"Zu früh für Stabilisierung - Märkte bleiben labil"
Der Corona-Crash hat in kürzester Zeit zu einem beispiellosen Ausverkauf an den Aktienmärkten geführt. Nach den massiven Kursverlusten haben kurze Gegenbewegungen zuletzt Hoffnung auf eine baldige Erholung geweckt. Dafür dürfte es jedoch noch deutlich zu früh sein – die Kapitalmärkte bleiben vorerst extrem labil, schreibt Dr. Eduard Baitinger, Head of Asset Allocation beim Investmenthaus Feri-Gruppe, in seinem aktuellen Marktkommentar „Market update März 2020“. Beim Vergleich des aktuellen Kurseinbruchs mit früheren Crashs, fallen laut Baitinger drei Besonderheiten auf.
Noch am 19. Februar dieses Jahres hatte der S&P 500 ein neues Allzeithoch erreicht, nur um knapp drei Wochen später 30 Prozent tiefer zu notieren. Damit handelt es sich um den schnellsten Absturz in der amerikanischen Börsengeschichte. Auch der DAX ist in Rekordgeschwindigkeit um rund 40 % eingebrochen. Diese Art von „Sudden Death“ sei beispiellos in der Börsengeschichte. Selbst dem Oktober-Crash von 1987 gingen zwei schwache Börsenmonate voraus. Vor 9/11 war die Stimmung an den Börsen bereits seit einiger Zeit getrübt, und nach elf Tagen hatten sich damals die Märkte wieder gefangen, so Baitinger.
Grundsätzlich böten Rückschläge immer auch die Chance, zu günstigeren Kursen wieder in den Markt einzusteigen. Dieses Verhalten konnte auch in den vergangenen Tagen beobachtet werden, als die Börsen zwischenzeitlich ins Plus drehten. Offenbar nutzen erste strategische Investoren das aktuelle Marktumfeld für langfristige Anlagen, so Baitinger. Dennoch seien Aktienkäufe nach dem Muster „Buy the Dip“ in der aktuell sehr unübersichtlichen Situation mit großen Risiken verbunden. Für den Fall, dass die Börsen weiter nachgeben, drohten Anlegern hohe Verluste.
Ob die Notenbanken auch dieses Mal wieder in der Lage sein werden, die Finanzmärkte zu stabilisieren („Notenbanken-Put“) sei alles andere als sicher. So lösten die jüngsten Leitzinssenkungen der US-Notenbank Verunsicherung aus und provozierten Kursverluste, anstatt die Märkte zu stützen.

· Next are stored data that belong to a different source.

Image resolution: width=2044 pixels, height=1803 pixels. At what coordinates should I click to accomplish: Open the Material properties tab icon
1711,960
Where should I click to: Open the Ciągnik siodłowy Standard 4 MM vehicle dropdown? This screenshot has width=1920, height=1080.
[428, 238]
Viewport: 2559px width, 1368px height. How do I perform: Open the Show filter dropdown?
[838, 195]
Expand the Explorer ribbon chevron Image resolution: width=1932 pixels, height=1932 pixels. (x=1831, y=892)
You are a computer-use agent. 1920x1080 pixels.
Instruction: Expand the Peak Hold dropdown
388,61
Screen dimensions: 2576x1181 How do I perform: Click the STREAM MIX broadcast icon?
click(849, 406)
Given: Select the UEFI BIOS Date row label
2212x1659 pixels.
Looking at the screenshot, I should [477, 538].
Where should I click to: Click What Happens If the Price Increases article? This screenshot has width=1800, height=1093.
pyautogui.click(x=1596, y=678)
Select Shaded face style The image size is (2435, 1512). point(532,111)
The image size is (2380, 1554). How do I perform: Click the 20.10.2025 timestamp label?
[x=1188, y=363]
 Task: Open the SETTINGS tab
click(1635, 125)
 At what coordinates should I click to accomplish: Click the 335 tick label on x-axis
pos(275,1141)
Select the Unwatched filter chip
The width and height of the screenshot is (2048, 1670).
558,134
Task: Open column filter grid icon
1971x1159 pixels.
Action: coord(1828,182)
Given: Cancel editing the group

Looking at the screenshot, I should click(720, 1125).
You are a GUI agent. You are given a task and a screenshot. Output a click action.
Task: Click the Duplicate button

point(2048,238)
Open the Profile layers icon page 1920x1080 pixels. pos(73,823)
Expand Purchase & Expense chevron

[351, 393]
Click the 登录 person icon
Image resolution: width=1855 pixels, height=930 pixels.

Ob die Ankündigung der EZB, über ihr neues „PEPP“-Programm Staats- und Unternehmensanleihen für 750 Milliarden Euro zu kaufen, nachhaltig Wirkung zeigt, bleibt ebenfalls abzuwarten.
In den vergangenen Wochen standen alle Märkte unter erheblichem Verkaufsdruck. Auch als sicher geltende Vermögenswerte (AAA-Anleihen, Gold) wurden liquidiert, um Verluste in anderen Bereichen auszugleichen. Ob und wie stark der Ausverkauf noch weitergeht, hänge entscheidend vom Verlauf der Covid19-Epidemie in den USA ab. Amerikanische Großstädte wie New York stehen vor einer massiven Neuinfektionswelle und könnten regelrecht überrollt werden. Sollten die Infektionszahlen in den USA weiter stark steigen, wovon derzeit auszugehen sei, drohe eine zweite Verkaufswelle. Auch systemische Risiken - von Kreditausfällen bis zu einer neuen Finanzkrise - würden deutlich zunehmen. US-Assets, traditionell geschätzt als Hort der Stabilität, könnten dann erheblich unter Druck geraten. Solange dieses Szenario droht, sollten Anleger ihre Risiko-Exponierung strikt begrenzen, rät Baitinger. Gleichzeitig sei hohe Flexibilität gefragt. Denn: Sobald sich der Anstieg der weltweiten Covid19-Infektionen erstmals deutlich verlangsamt, wären deutliche Markterholungen zu erwarten. (DFPA/JF1)
Quelle: Marktkommentar Feri
Die 1987 gegründete Feri-Gruppe mit Sitz in Bad Homburg ist in den Geschäftsfeldern Vermögensberatung und -verwaltung sowie Wirtschaftsforschung tätig. Seit 2006 gehört die Unternehmensgruppe zum MLP-Konzern. Zusammen werden derzeit Vermögen in Höhe von 39,2 Milliarden Euro betreut.